Journal Entries

 

I’ve recently been on a journey of healing and recovery. As an artist I find it is nearly impossible to separate my environment, climate, and lived experience from my music. I’ve been holding on to a few pieces because I’ve been afraid to share them. I wrote this collection of pieces during the deepest darkest depths of the pandemic, they are raw, vulnerable, and tell my lived experience in 2020-2021. I haven't been ready to share because these pieces bring up many strong emotions, but I am ready now. Here are my musical “Journal Entries” from 2020-2021


3-3-2020

I finished Fanfare for a Better Tomorrow

I still find a lot of irony in this piece because I finished it before the pandemic and it’s title and essence as a piece was so relevant to what the world was about to experience days later with the pandemic. I titled it “Fanfare for a Better Tomorrow”  before the pandemic even happened, before the world shut down. It was written in response to a personal painful experience within academia and I wanted to write a piece about hope to help myself heal. The piece was commissioned by the CU concert band and was scheduled to be premiered at the CU 100 year celebration at Macky Auditorium in April. 

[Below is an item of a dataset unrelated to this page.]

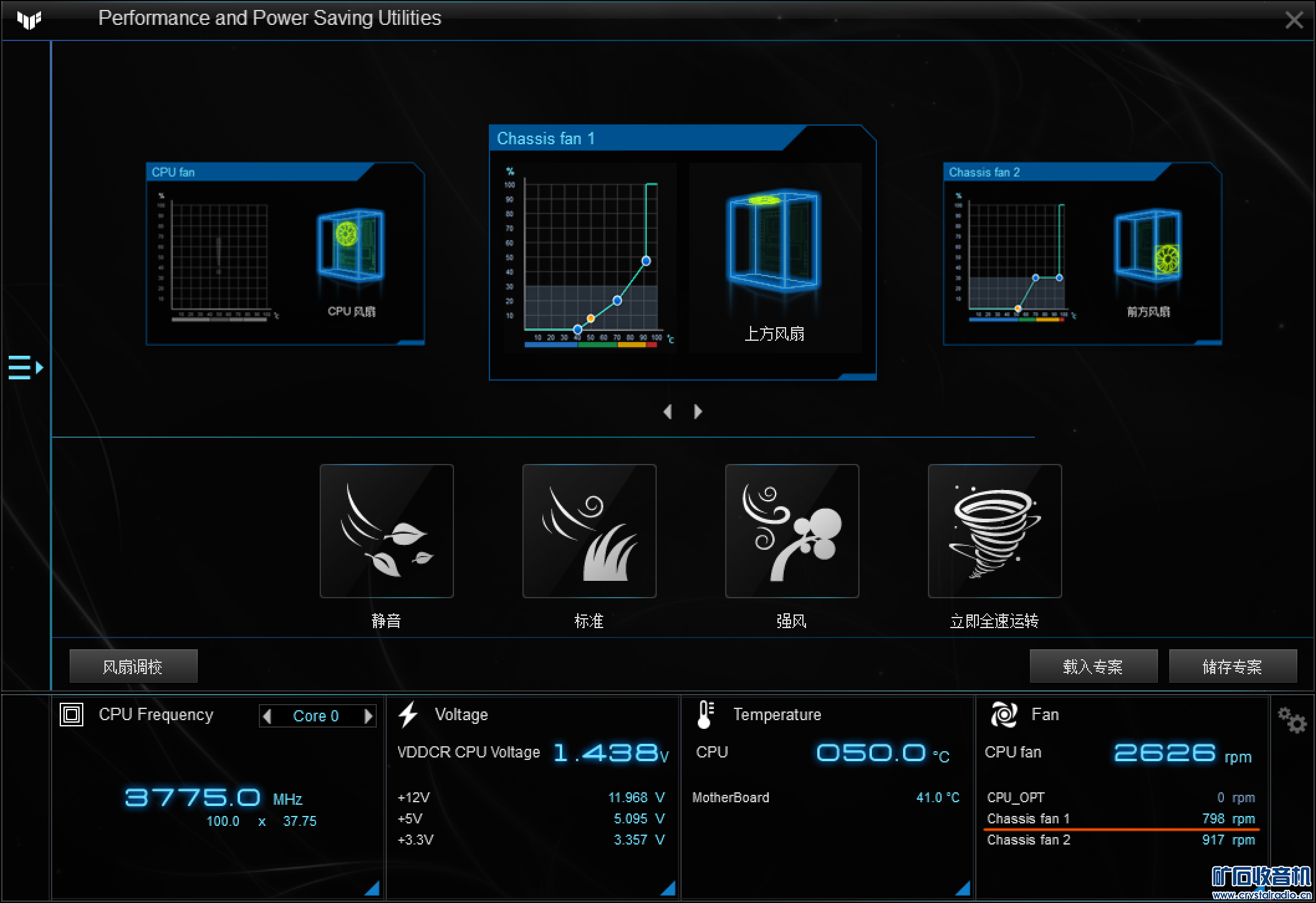Click the Fan panel spinning icon
This screenshot has width=1316, height=903.
(x=1003, y=715)

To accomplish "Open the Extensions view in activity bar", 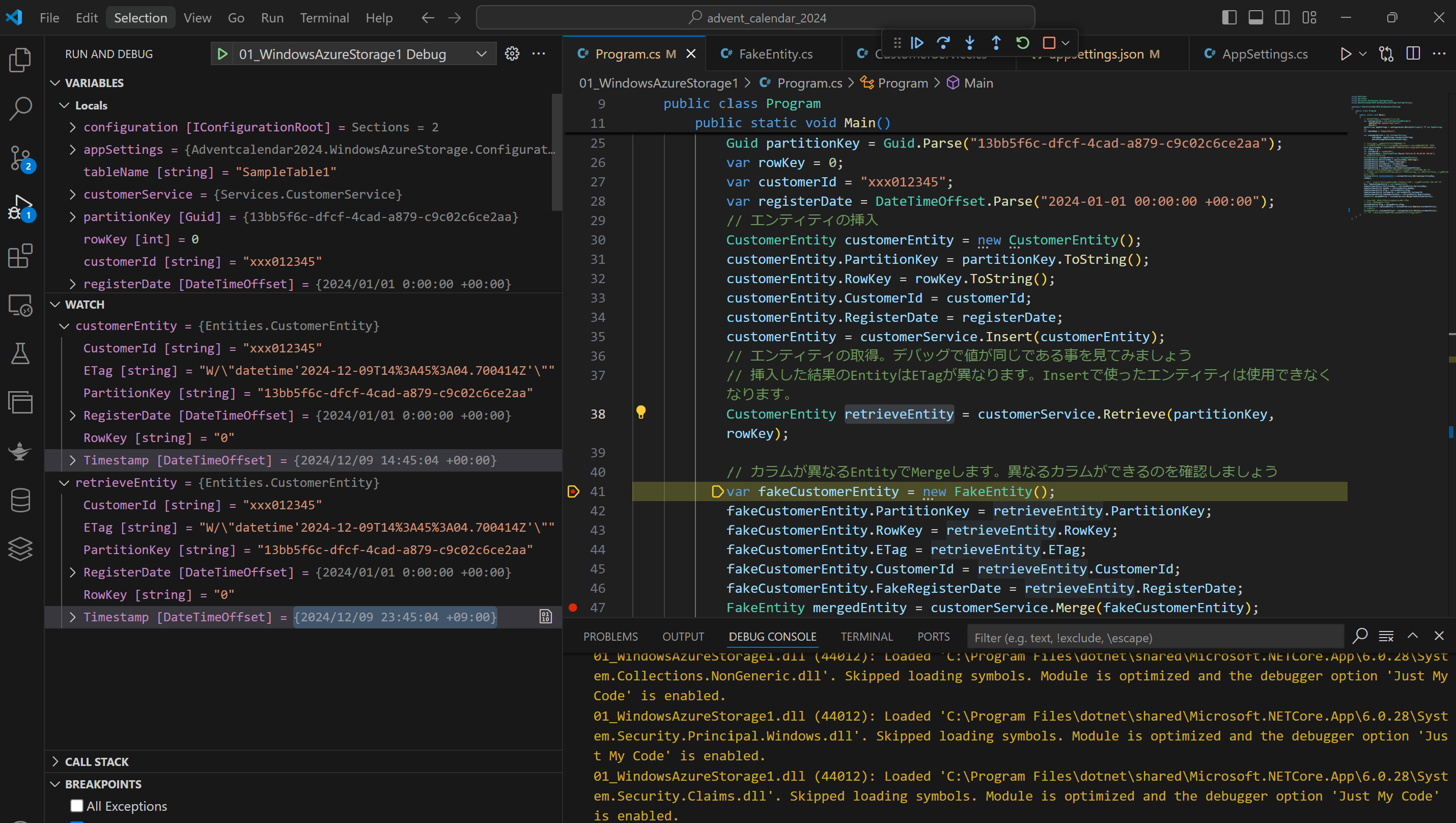I will click(x=20, y=256).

Here is a recording from my old High School who performed it in the spring of 2022. 

 

3-7-2020

My last concert before the world shut down. The premiere of Old as Time with my friends Claire and Pedro

 

3-11-2020

The whole world shut down due to the Covid 19 Pandemic


 

3-20-2020

The premiere of my orchestra piece Diamond Dust commissioned by the Pro Musica Chamber Orchestra was canceled. The orchestra has yet to play it… and I suspect they never will…

I had a performance by the CU undergrad orchestra in the fall of 2021 because I maintained contact with a conductor at CU and I made it happen. I find it very easy for my music and I to slip through the cracks and sometimes you have to make something happen yourself.

 

May 2020

George Floyd was murdered.

I wrote Elegy within 3 days after it happened. This is a very raw and emotional piece, my immediate reaction to his murder and the racial reckoning occurring within the US.

 

September 2020

Wind Whispers premiered on Faculty Tuesday on a snowy night to an empty hall. 

 

November 2020

Smolder premiered and written for Hocket for “what 2020 sounds like (at CU)”

Written in response to the many wildfires around the state and the physical presence of smoke in the air in Boulder. It was so strong that the air was grey and cloudy, you could smell the smoke in the air and feel it burning in your lungs. 

 

December 2020

I finished Ineffable, written for ~Nois

This is easily the most vulnerable and emotionally raw piece I have ever written. I wrote most of this piece in the wee hours of the night around 2am when I could not sleep. It personifies feelings of depression, anxiety, loneliness, and emptiness.

 

March 2021

I finished Blaze for the Boulder Altitude directive

This piece was written in response to climate change and the multitude of fires in Colorado. It reflects on the serotinous cone of the lodgepole pine and its ability to replant a forest in the wake of a fire. This piece shows both the devastation and the glimmer of hope that grows from the ashes.

I wrote this piece at the beginning of 2021 and I can’t help but see the irony and timeliness of this piece as the Marshall fire occurred at the end of that same year-2021. The Marshall fire was one of the worst fires in Colorado history burning down over 1000 homes practically overnight.